あおり運転に罰則 違反歴ある75歳以上に実車試験 道交法改正案を閣議決定

政府は3月3日、高齢ドライバーへの実車試験の新設や「あおり運転」の厳罰化を柱とする道路交通法改正案を閣議決定した。運転免許更新時に実車試験を義務づける対象は一定の違反歴がある75歳以上とした。また、あおり運転を法律に初めて規定し、「3年以下の懲役または50万円以下の罰金」とする罰則を設ける。
法案が通常国会で成立すれば、高齢者への実車試験は2022年にも導入され、あおり運転の厳罰化は今年夏前にも始まる。警察庁は重大事故が相次ぐ高齢ドライバー対策として、実車試験の導入方針を明らかにしていた。対象年齢の区切りを「80歳以上」とすることも検討したが、認知機能検査の対象年齢に合わせて「75歳以上」とした。年代別の事故率も考慮した。
法案は、一定の違反歴がある75歳以上のドライバーに免許更新時の実車試験を義務づける。違反歴は、大幅な速度超過や信号無視などを想定する。試験で技能が不十分とされれば更新できないが、免許更新期間の満了日前6カ月
内なら繰り返し受けられるようにする。法改正に伴い、70歳以上に行っている高齢者講習の実車指導でも運転技能を評価し、結果を本人に通知する制度を始める。免許取り消しにはつながらないが、技能を自覚してもらう狙いがある。
自動ブレーキなどが付いた安全運転サポート車(サポカー)に限って運転できる「サポカー限定免許」も新たに創設される。サポカーの定義は今後定める。

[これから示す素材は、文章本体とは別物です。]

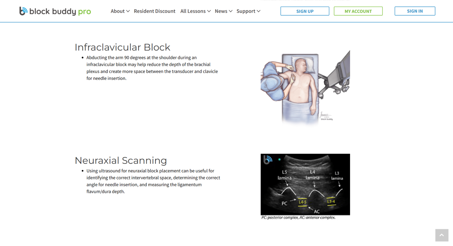Go to the Resident Discount page
Image resolution: width=453 pixels, height=246 pixels.
(x=155, y=11)

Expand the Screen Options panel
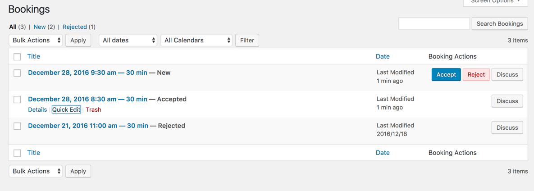pyautogui.click(x=495, y=2)

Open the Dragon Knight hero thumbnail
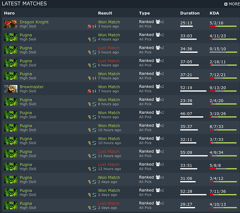[11, 24]
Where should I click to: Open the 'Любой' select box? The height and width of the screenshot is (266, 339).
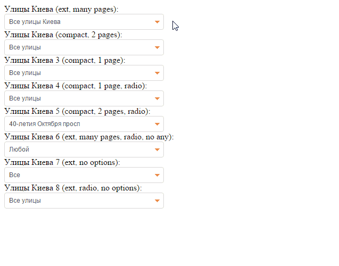tap(80, 149)
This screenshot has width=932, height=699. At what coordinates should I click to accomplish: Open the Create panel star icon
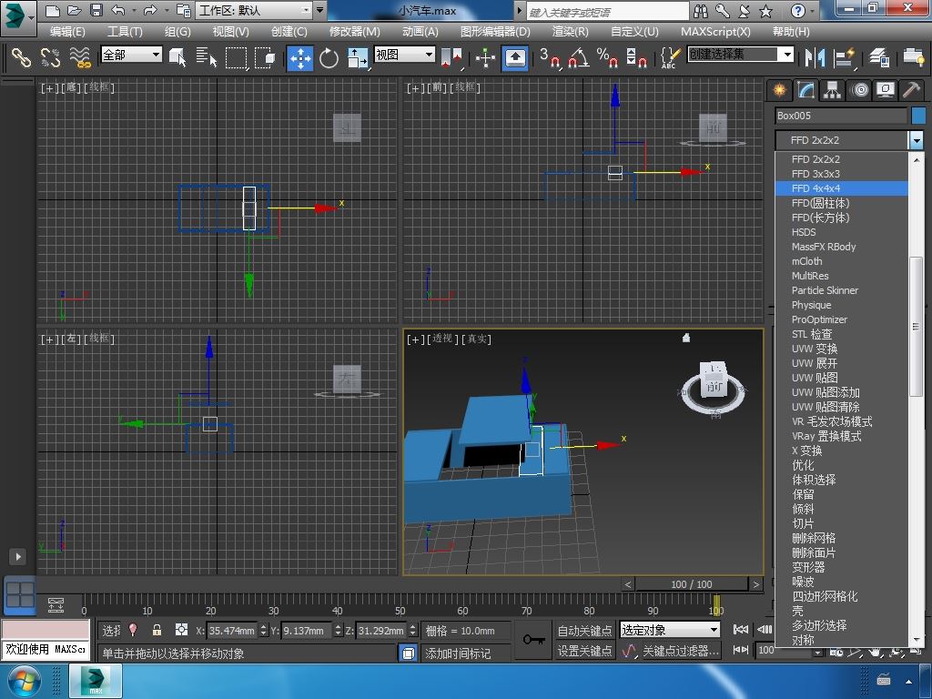pyautogui.click(x=779, y=90)
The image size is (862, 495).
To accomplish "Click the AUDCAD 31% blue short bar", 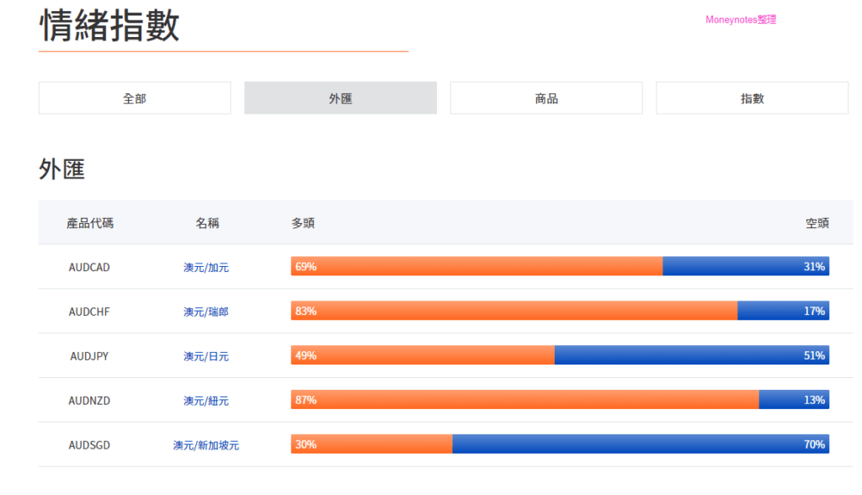I will point(746,266).
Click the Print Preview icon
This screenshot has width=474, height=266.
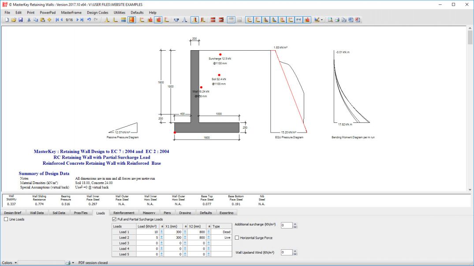click(x=329, y=20)
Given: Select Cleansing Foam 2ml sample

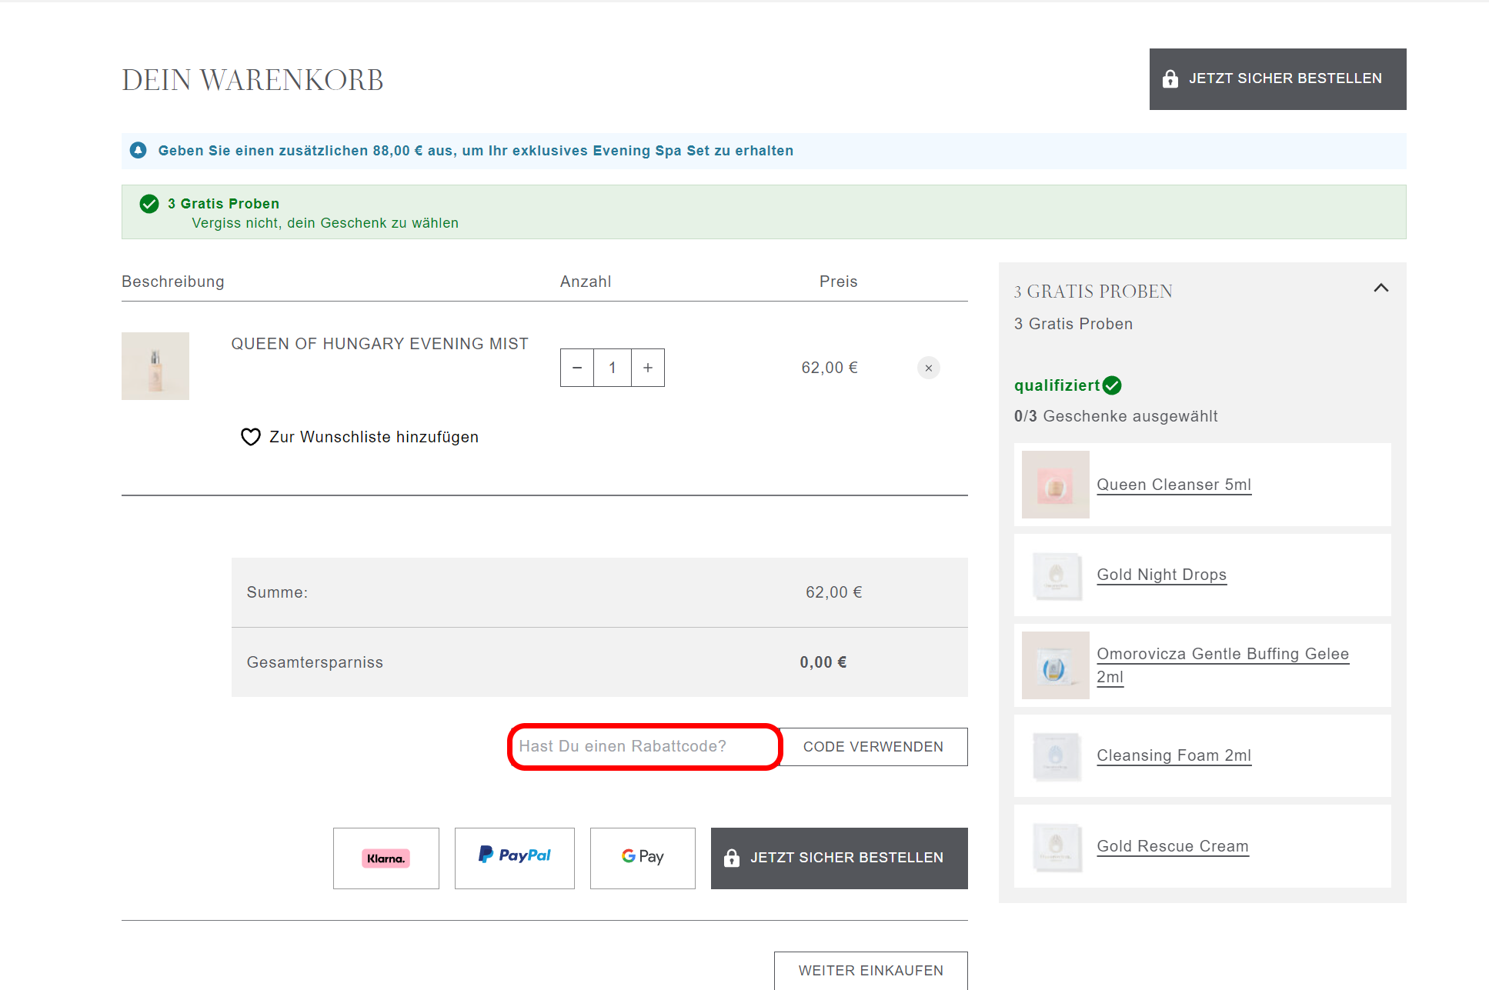Looking at the screenshot, I should (1174, 755).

引用:https://mainichi.jp/articles/20200303/k00/00m/040/019000c

─ YODOQの見方───────────────────────────

近年、あおり運転だけでなく高齢ドライバーによる交通事故や交通違反も増加しています。加齢による運動機能の低下に加え、判断力や認知機能の低下が事故につながっているとも言われています。今回の法改正で75歳以上の高齢ドライバーに実車試験が導入されますが、教習所での実車指導の際に同乗する教官の負荷軽減に貢献するシステムも開発されています。
オムロン ソーシアルソリューションズ株式会社と近畿大学がドライバー安全運転管理サービス「DriveKarte(ドライブカルテ)」を活用した高齢ドライバーの運転技能向上を促すリアルタイム運転技能診断システムを共同開発し実証実験を開始しています。
車両に取り付けた「DriveKarte」のカメラや「ドライバー見守り車載センサー」から出力されるドライバーの画像、位置情報、加速度、急発進などの行動や情報を組み合わせて自動で運転技能評価を行い、リアルタイムで音声にて危険運転を通知するシステムで人による指導と機械による客観的な判定による指導で高齢ドライバーへの指導力の向上が期待されています。
また、3月9日から申請受付が開始されている「サポカー補助金」は、衝突被害軽減ブレーキやペダル踏み間違い急発進等抑制装置が搭載された安全運転サポート車や後付装置を満65歳以上の高齢者が購入する場合に利用可能な補助金です。こういったシステムやサポートカー等を利用することで高齢ドライバーによる交通事故や違反が減少していけば喜ばしいことだと思います。
しかしながら、高齢ドライバーの中には移動手段が自家用車しかなく、生活していくうえで車を運転することが必要不可欠で、運転技能に不安があっても免許を返納できない方もいます。そういった方が今回の法改正で免許を更新できなくなっても生活に困らないような社会の仕組みづくりも必要になってくると思います。公共交通機関が不十分な地域で移動支援を行っているNPO法人もありますが、そういった団体のドライバー自身も高齢者である場合もあり、資金面だけでなく人材の確保にも何らかの支援が必要ではないかと思います。